Geospatial Services are cloud APIs and managed services (maps, geocoding, routing, geofencing) you embed into apps. GIS (Geographic Information Systems) is a broader discipline and toolset for creating, managing, and analyzing spatial datasets (often including desktop tools, data models, and advanced spatial analysis). Many apps use cloud geospatial services without running a full GIS platform.
When should I use Geospatial Services?
Use them when your application needs location features such as converting addresses to coordinates (geocoding), finding the best route and ETA (routing), showing interactive maps, tracking assets in real time, or triggering actions when a device enters/leaves an area (geofencing). They’re especially useful for delivery, ride-sharing, logistics, field service, store locators, and fraud/risk detection based on location.

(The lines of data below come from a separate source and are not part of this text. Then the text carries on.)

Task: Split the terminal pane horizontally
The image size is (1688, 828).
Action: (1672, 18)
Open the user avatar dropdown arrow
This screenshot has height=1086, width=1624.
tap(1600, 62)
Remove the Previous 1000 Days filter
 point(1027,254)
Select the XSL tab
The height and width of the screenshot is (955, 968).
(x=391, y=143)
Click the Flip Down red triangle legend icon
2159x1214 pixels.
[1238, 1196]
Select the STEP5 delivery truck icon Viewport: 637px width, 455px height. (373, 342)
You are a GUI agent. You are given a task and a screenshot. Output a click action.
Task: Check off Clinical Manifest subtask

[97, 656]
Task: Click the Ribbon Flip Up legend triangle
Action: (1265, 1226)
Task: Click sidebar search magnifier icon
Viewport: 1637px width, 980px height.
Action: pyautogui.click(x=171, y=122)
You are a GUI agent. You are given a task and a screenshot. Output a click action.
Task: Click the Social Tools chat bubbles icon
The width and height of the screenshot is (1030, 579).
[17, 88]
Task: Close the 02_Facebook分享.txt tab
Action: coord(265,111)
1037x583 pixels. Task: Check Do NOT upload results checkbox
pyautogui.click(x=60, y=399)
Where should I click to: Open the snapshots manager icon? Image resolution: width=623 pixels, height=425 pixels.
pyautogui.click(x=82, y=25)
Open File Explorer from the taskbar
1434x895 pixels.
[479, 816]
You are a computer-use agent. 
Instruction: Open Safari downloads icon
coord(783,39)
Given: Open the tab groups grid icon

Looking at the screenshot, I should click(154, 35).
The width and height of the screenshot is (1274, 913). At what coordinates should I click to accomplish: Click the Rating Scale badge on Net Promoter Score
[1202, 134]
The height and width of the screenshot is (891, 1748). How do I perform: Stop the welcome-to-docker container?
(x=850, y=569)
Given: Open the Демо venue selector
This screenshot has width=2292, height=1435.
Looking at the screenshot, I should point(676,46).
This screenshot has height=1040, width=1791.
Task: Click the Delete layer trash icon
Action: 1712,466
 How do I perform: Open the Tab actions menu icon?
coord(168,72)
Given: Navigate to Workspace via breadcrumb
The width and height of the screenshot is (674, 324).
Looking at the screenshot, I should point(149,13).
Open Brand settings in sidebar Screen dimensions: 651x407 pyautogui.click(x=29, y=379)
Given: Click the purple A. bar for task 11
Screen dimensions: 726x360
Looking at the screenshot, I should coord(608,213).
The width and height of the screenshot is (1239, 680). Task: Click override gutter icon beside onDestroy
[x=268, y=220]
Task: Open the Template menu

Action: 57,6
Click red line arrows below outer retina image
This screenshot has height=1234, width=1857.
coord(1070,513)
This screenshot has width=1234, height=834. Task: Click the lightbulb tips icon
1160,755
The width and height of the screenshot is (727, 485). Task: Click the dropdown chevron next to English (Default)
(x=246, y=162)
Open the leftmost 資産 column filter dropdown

How much does Geospatial Services cost?
Costs are typically usage-based. Common pricing drivers include the number of map loads/tiles, geocoding requests, routing/ETA calculations, distance matrix calls, and geofence evaluations. Costs can also vary by map style, data provider, request volume tiers, and whether you cache map tiles or results. To estimate accurately, list the API calls your app will make per user/session and multiply by the provider’s per-request rates.